_Data entries_
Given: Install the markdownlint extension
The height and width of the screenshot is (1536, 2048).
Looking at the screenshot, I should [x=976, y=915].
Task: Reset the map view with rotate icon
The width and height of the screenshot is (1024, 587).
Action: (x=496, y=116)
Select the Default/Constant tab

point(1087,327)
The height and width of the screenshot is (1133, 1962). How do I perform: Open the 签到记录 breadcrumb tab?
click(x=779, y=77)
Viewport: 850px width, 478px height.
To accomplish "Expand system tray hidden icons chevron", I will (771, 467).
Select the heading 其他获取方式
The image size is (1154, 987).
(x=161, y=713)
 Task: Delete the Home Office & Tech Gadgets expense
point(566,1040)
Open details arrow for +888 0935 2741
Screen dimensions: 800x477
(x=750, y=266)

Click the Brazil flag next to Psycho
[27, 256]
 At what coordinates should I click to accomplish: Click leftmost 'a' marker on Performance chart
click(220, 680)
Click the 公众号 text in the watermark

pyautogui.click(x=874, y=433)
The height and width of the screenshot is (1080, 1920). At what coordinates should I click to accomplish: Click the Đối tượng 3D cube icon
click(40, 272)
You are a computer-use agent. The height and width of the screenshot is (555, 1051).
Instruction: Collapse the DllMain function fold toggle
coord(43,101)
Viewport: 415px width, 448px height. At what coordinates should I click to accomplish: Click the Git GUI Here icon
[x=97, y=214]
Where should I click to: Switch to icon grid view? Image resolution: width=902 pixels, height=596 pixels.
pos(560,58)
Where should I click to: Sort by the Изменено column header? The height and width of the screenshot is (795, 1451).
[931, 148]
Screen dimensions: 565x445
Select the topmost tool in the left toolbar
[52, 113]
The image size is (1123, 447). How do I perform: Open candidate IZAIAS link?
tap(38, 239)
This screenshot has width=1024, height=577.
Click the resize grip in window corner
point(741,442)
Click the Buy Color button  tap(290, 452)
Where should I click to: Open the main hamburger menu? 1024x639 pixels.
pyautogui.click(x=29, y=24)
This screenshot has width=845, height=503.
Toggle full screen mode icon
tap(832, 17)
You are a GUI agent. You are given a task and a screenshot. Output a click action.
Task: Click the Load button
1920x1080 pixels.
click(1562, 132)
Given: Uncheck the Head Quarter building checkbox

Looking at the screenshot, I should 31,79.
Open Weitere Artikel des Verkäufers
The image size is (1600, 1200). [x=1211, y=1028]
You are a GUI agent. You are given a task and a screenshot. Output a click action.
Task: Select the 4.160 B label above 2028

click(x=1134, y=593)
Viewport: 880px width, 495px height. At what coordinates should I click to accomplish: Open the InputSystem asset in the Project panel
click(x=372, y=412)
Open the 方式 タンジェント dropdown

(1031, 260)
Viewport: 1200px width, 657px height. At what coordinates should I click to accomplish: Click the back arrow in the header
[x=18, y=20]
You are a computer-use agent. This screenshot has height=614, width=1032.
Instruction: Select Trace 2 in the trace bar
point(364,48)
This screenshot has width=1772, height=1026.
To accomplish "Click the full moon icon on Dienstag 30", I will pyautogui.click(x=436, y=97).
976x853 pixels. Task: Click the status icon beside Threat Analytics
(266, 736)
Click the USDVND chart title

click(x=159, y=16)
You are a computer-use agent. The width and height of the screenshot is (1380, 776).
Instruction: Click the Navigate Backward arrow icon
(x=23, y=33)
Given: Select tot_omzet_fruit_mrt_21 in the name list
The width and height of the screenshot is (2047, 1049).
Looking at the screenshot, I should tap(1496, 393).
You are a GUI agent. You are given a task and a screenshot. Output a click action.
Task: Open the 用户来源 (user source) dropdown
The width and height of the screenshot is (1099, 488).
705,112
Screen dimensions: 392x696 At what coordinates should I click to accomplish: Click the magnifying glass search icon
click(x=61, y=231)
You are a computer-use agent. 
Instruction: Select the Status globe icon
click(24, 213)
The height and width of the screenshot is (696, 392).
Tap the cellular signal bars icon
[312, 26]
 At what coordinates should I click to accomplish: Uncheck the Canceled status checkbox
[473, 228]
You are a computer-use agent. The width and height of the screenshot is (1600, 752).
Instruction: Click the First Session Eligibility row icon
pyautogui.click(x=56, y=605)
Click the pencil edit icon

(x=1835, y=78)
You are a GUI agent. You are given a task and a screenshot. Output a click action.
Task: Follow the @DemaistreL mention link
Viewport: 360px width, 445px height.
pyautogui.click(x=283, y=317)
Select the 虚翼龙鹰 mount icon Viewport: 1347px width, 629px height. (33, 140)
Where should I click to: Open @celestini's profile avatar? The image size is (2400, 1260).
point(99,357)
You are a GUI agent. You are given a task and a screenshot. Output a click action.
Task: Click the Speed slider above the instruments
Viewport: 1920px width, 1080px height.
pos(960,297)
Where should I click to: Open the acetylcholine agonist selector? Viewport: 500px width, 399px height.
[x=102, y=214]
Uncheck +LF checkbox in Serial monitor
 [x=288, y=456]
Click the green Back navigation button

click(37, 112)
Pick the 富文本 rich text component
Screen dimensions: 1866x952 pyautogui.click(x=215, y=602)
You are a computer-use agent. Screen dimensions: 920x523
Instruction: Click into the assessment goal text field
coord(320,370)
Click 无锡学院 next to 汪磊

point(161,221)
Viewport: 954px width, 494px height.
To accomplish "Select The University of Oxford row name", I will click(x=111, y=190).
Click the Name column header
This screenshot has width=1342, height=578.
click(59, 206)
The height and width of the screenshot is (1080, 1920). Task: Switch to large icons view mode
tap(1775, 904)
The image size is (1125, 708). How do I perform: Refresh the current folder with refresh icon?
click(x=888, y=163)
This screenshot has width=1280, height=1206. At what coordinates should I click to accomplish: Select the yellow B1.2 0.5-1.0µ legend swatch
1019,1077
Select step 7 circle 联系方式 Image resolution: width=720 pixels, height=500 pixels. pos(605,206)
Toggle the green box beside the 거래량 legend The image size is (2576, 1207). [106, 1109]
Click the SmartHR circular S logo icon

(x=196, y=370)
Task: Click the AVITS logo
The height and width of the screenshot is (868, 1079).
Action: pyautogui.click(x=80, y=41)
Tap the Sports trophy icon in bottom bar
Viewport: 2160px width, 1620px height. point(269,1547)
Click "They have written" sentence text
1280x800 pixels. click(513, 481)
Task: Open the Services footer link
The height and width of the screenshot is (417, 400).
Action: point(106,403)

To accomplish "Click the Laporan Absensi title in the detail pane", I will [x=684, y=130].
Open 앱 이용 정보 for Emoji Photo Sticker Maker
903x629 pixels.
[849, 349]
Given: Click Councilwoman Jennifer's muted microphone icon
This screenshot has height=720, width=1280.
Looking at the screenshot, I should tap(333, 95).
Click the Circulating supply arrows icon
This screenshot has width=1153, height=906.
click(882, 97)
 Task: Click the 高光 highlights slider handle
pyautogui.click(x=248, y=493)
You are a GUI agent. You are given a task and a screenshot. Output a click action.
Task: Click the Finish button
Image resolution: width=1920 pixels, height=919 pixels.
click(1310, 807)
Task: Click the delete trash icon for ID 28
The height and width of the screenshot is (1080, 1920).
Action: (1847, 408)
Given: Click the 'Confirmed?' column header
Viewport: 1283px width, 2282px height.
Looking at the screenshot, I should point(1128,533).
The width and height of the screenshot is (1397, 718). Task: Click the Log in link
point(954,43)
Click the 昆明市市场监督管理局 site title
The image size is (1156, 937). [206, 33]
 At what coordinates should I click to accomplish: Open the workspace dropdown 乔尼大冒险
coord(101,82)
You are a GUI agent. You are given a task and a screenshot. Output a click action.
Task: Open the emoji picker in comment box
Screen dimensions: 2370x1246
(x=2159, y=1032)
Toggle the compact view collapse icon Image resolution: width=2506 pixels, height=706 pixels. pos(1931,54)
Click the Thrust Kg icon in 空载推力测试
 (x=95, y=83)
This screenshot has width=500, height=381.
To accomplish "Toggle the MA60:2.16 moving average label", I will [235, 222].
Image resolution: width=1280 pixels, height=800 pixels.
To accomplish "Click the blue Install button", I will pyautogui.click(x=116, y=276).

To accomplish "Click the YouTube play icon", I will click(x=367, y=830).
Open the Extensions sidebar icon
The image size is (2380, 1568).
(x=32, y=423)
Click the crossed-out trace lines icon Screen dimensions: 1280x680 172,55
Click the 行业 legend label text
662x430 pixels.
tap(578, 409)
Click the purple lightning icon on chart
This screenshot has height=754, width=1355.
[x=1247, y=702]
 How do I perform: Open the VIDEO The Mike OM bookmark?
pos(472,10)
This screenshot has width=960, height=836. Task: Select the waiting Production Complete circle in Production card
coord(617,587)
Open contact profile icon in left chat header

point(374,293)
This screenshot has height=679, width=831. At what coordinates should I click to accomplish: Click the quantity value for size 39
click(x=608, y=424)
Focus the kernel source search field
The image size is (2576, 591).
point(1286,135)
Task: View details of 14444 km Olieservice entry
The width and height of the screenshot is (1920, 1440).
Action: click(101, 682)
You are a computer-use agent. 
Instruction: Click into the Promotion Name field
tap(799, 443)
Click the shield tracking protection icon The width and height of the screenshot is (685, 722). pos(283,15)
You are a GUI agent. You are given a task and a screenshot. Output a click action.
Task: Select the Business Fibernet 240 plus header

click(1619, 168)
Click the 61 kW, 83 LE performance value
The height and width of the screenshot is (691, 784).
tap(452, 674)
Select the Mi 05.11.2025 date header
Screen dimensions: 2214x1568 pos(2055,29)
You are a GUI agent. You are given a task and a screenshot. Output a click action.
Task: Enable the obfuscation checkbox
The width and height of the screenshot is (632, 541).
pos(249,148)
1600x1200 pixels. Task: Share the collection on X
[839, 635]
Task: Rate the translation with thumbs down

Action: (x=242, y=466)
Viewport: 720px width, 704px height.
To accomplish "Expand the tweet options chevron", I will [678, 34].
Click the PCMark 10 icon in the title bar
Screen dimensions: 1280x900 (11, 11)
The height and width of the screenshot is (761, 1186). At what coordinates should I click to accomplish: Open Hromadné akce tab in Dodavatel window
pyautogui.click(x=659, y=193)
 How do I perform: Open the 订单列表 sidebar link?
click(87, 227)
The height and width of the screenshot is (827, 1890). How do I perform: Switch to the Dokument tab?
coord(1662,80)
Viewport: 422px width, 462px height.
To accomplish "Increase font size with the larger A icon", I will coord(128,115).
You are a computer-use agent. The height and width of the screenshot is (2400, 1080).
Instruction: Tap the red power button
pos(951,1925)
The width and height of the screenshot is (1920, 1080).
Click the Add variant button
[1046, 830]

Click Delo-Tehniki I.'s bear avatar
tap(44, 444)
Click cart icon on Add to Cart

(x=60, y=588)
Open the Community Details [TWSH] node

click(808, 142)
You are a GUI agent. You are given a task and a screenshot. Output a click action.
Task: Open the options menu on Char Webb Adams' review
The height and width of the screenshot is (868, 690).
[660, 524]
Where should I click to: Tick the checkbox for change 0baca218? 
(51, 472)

_Your instructions_
Copy the entries word for word, from the start through the line containing "click(40, 272)".

_Response below_
Given: Install the markdownlint extension
The height and width of the screenshot is (1536, 2048).
Looking at the screenshot, I should [x=976, y=915].
Task: Reset the map view with rotate icon
The width and height of the screenshot is (1024, 587).
Action: (x=496, y=116)
Select the Default/Constant tab

point(1087,327)
The height and width of the screenshot is (1133, 1962). How do I perform: Open the 签到记录 breadcrumb tab?
click(x=779, y=77)
Viewport: 850px width, 478px height.
To accomplish "Expand system tray hidden icons chevron", I will (771, 467).
Select the heading 其他获取方式
The image size is (1154, 987).
(x=161, y=713)
 Task: Delete the Home Office & Tech Gadgets expense
point(566,1040)
Open details arrow for +888 0935 2741
Screen dimensions: 800x477
(x=750, y=266)

Click the Brazil flag next to Psycho
[27, 256]
 At what coordinates should I click to accomplish: Click leftmost 'a' marker on Performance chart
click(220, 680)
Click the 公众号 text in the watermark

pyautogui.click(x=874, y=433)
The height and width of the screenshot is (1080, 1920). At what coordinates should I click to accomplish: Click the Đối tượng 3D cube icon
click(40, 272)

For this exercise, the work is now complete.